EXERCISE OBJECTIVE:
Rewrite the data starting at the beginning and ending at the line that contains "(x=434, y=9)", swapping "dropdown" for "menu" and keeping everything else unchanged. Leave the pictures out of your answer.

Data on locating words and elements:
:::::

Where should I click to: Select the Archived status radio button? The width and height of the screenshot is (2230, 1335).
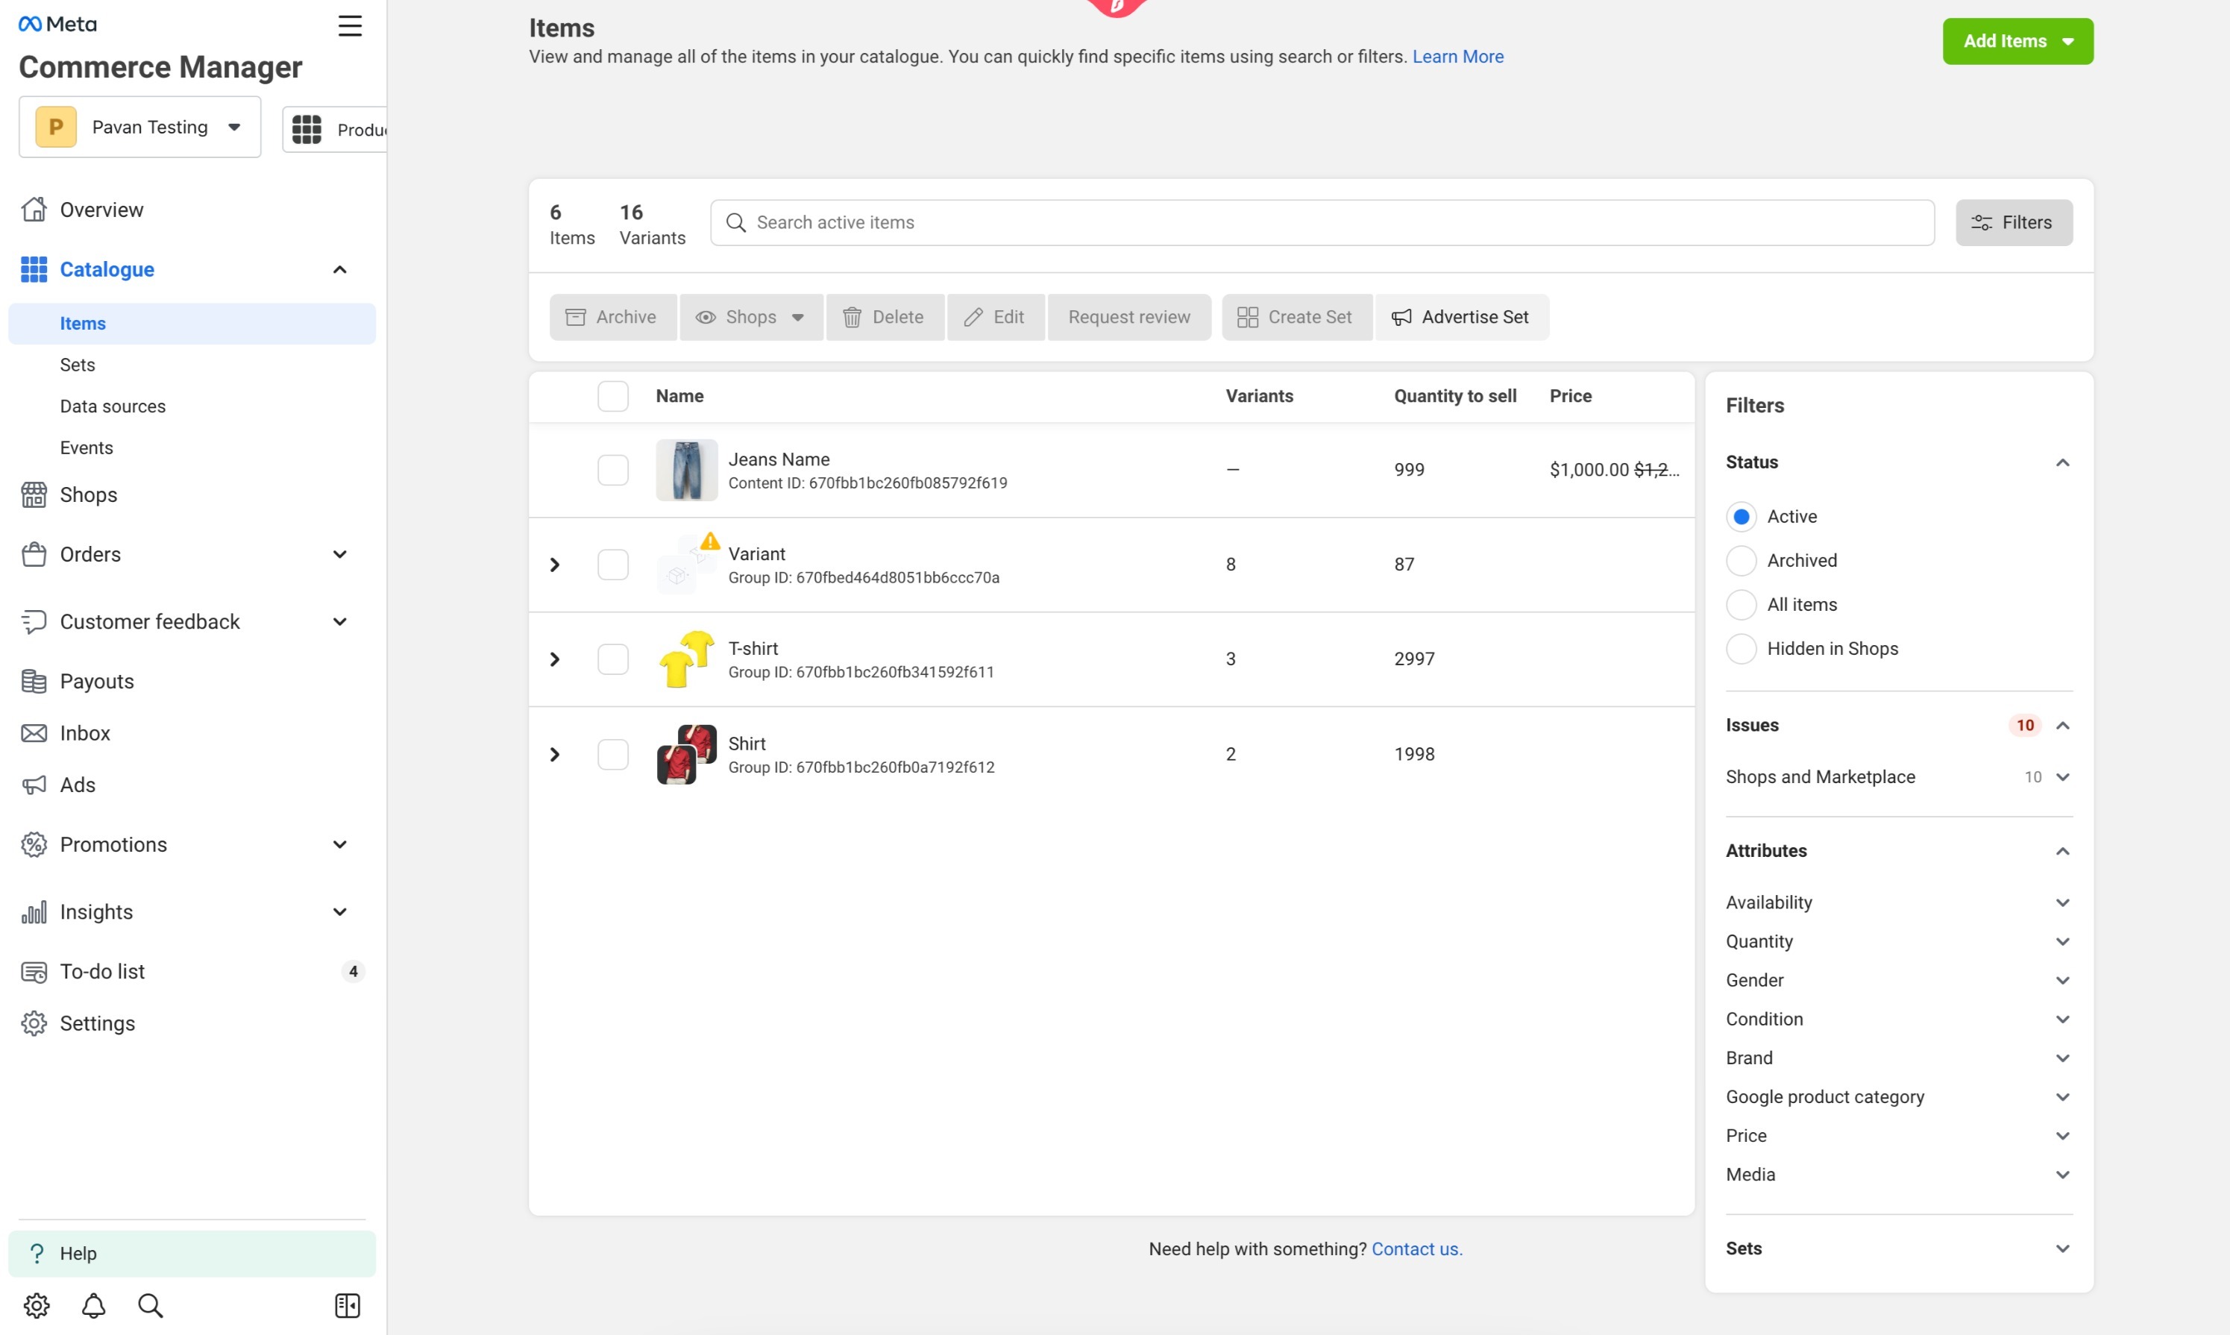tap(1741, 560)
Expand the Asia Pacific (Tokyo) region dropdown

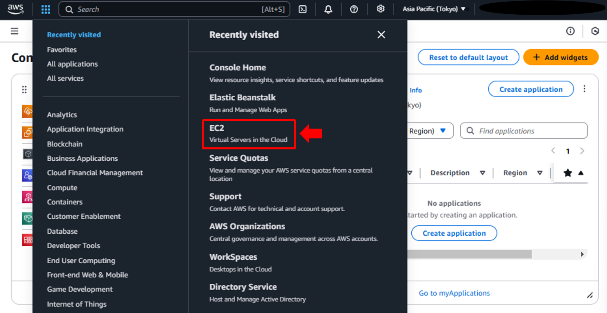(x=434, y=9)
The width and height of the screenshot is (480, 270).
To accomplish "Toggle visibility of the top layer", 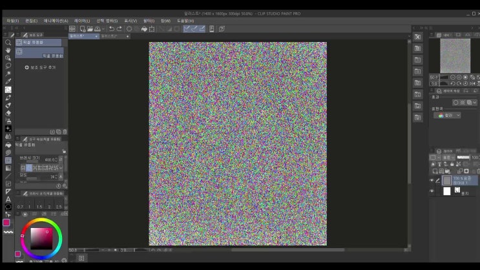I will click(x=432, y=181).
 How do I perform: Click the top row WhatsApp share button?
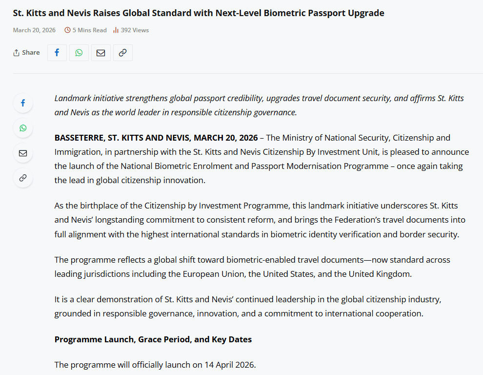[x=79, y=53]
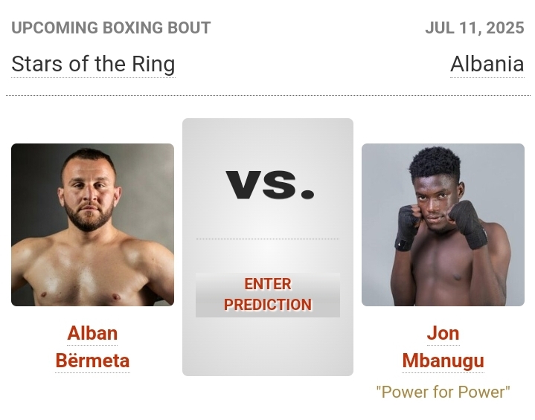This screenshot has height=420, width=535.
Task: Open Alban Bërmeta's fighter photo
Action: [x=92, y=224]
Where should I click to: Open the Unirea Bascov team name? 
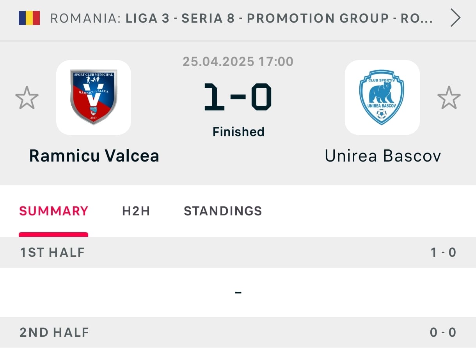pos(383,156)
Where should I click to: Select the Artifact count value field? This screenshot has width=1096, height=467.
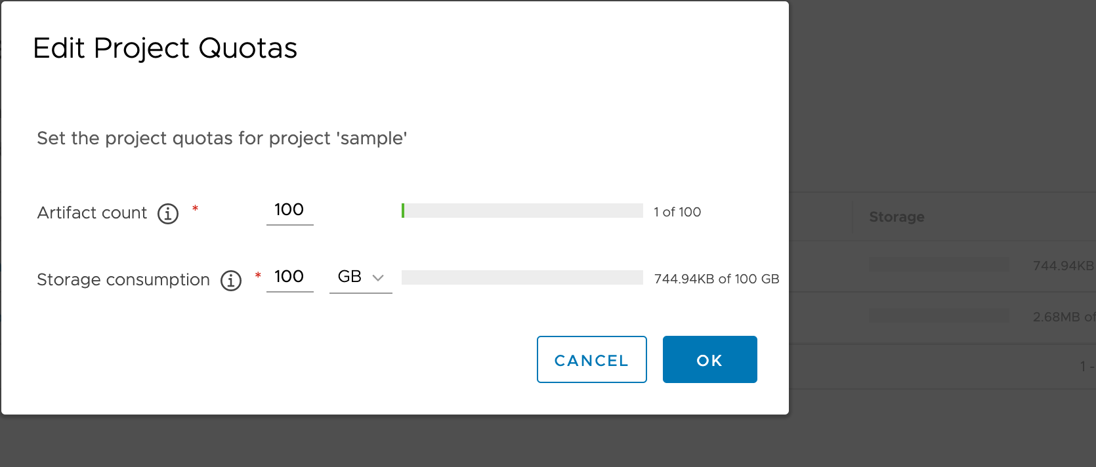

:::::

EXPECTED ANSWER:
Where should I click to: Select the Archived status radio button? The width and height of the screenshot is (2230, 1335).
tap(1741, 560)
Expand the Asia Pacific (Tokyo) region menu

(x=434, y=9)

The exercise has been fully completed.